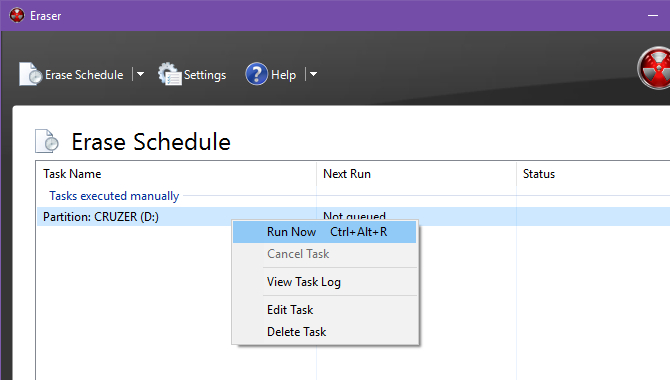
Task: Click the Erase Schedule heading page icon
Action: pyautogui.click(x=47, y=141)
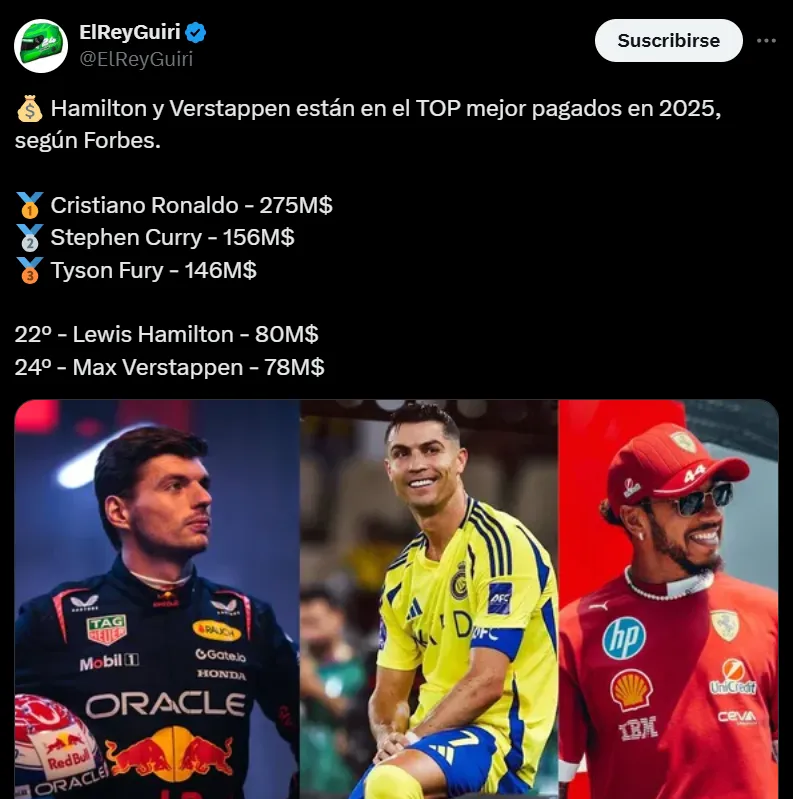Click the green helmet profile avatar
793x799 pixels.
pyautogui.click(x=41, y=45)
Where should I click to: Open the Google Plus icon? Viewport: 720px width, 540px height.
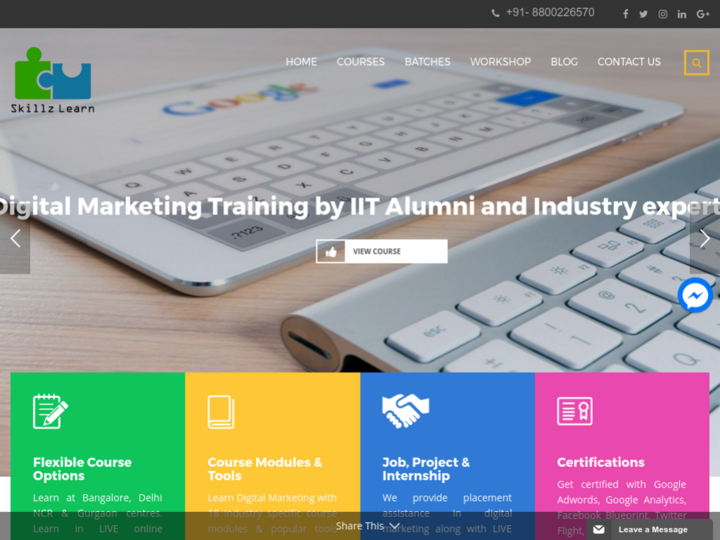pos(703,14)
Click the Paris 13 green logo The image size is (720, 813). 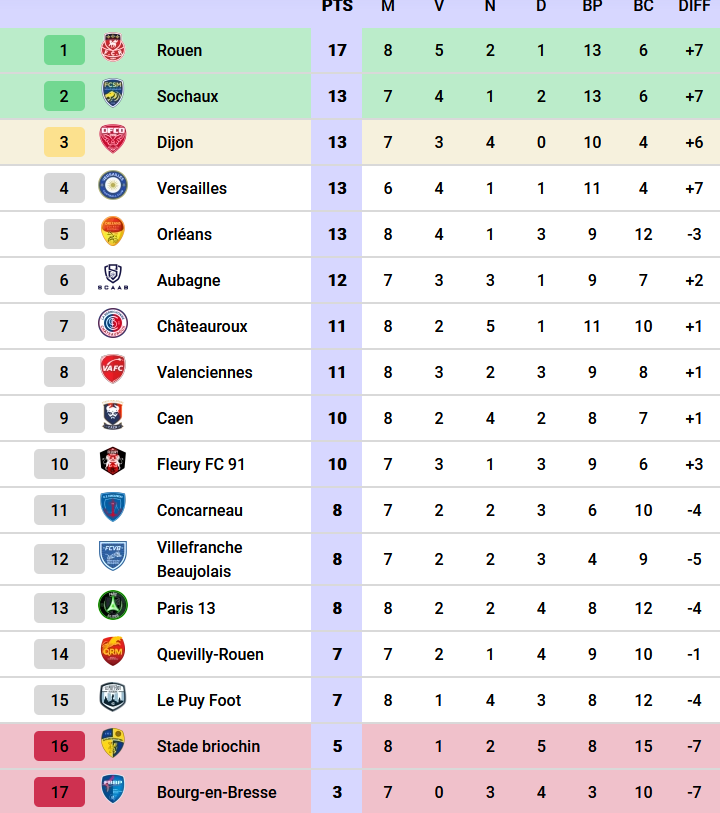(x=112, y=607)
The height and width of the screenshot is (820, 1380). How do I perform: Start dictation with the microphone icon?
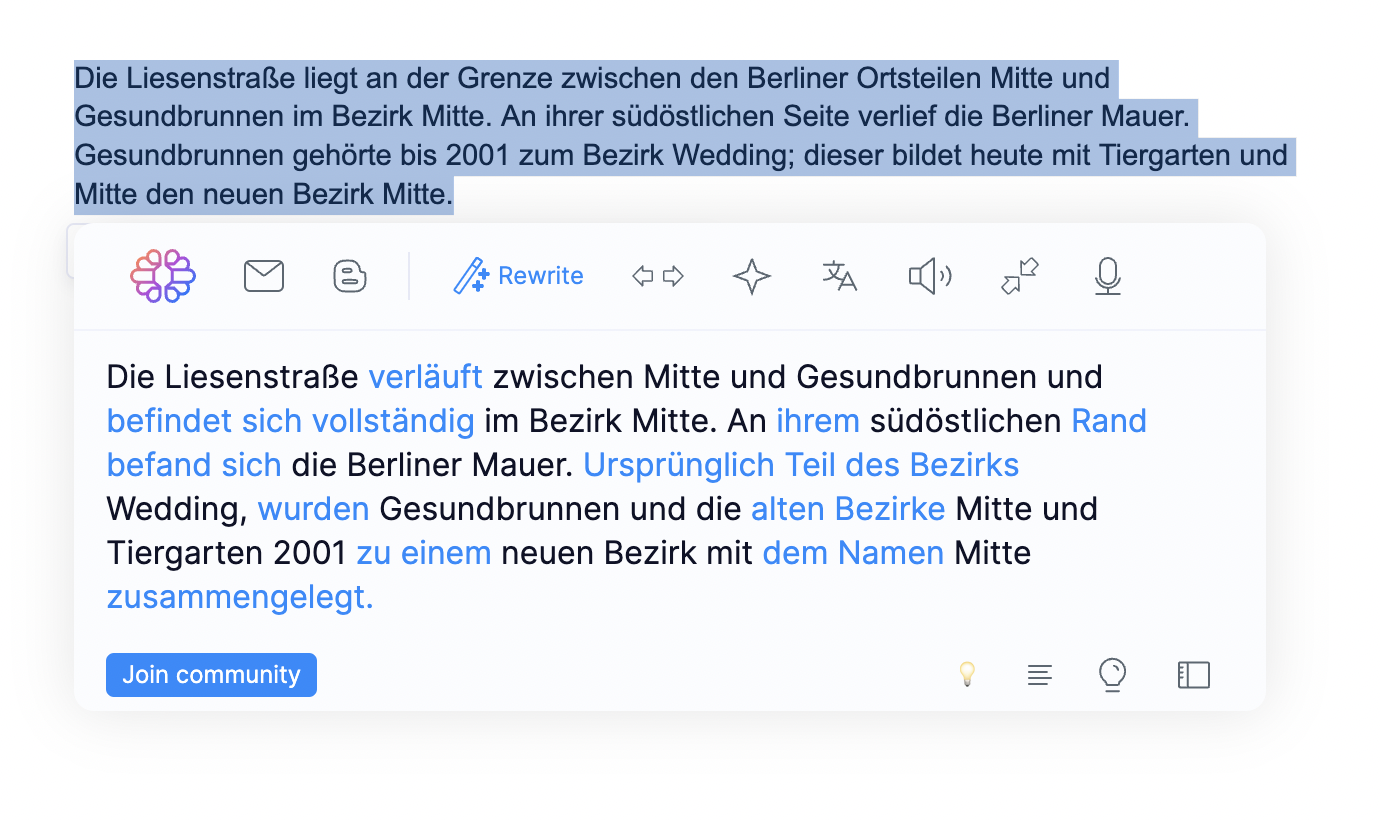coord(1107,277)
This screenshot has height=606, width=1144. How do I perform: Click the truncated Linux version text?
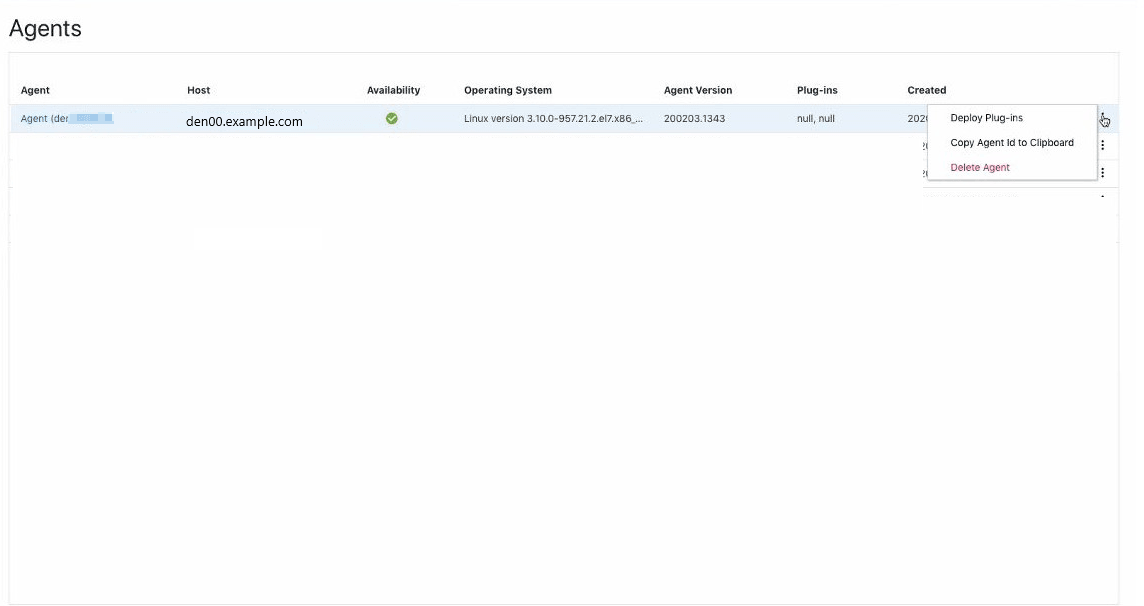555,117
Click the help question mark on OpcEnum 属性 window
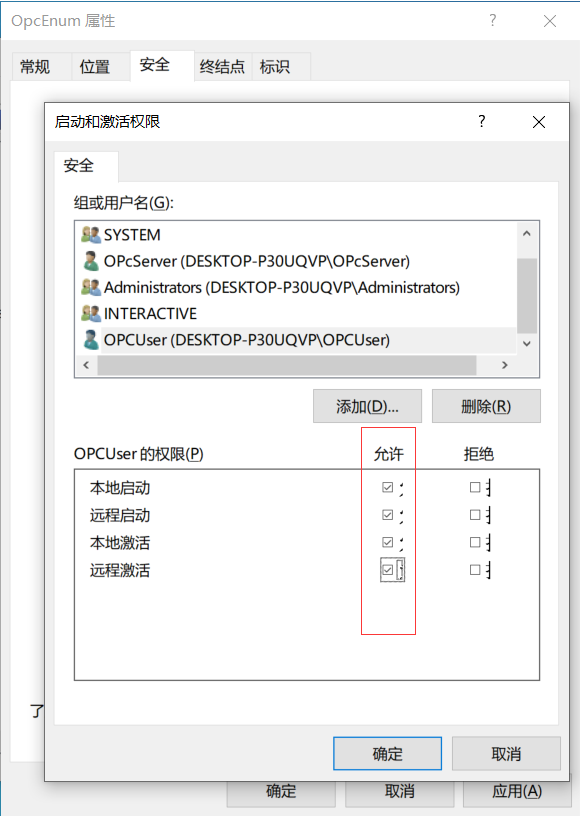The width and height of the screenshot is (580, 816). [492, 20]
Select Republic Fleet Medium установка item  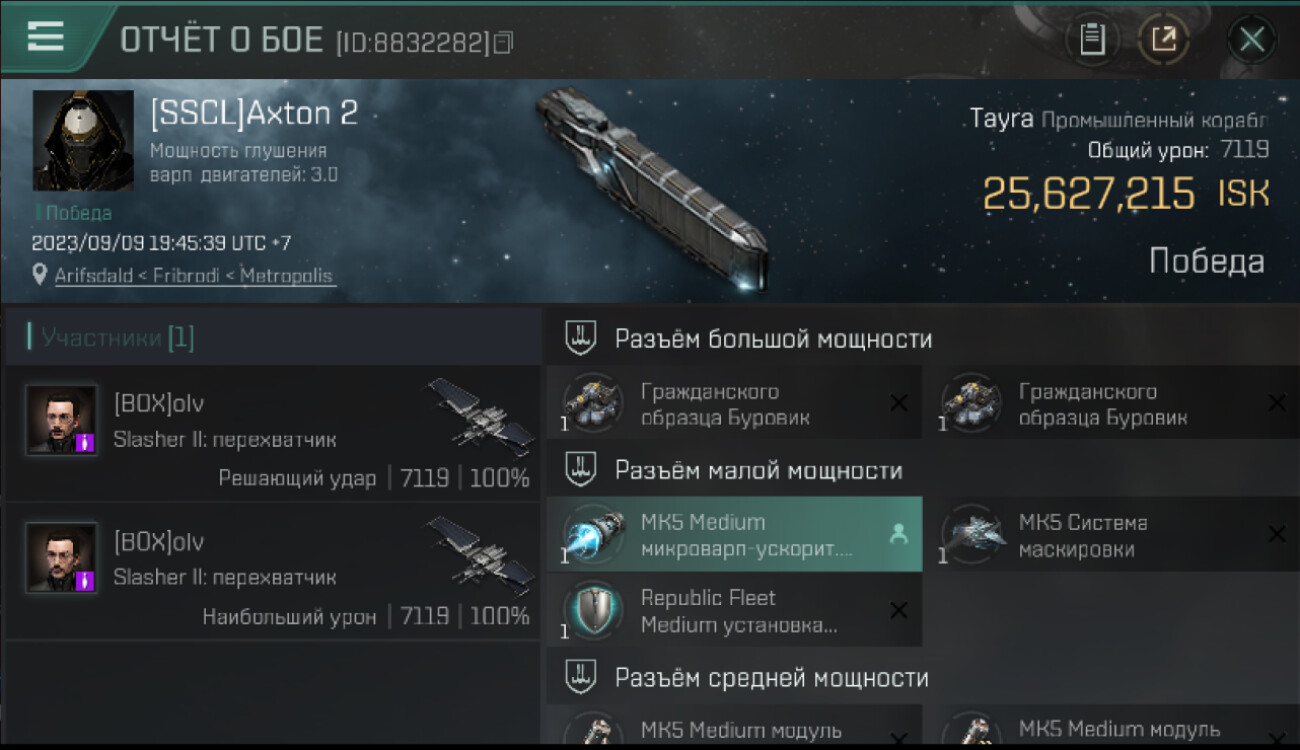click(734, 610)
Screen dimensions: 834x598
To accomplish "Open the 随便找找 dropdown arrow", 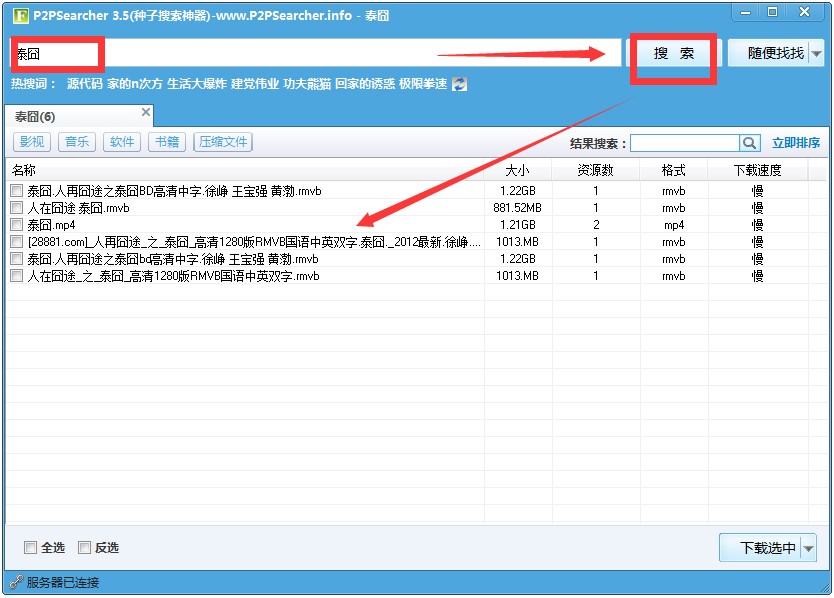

Task description: Give back, word for word, the lines from the one containing "Screen dimensions: 834x598" through the last line of the listing above; include both ends and exclude the pictures.

Output of the exercise:
Screen dimensions: 834x598
To accomplish "Open the 随便找找 dropdown arrow", 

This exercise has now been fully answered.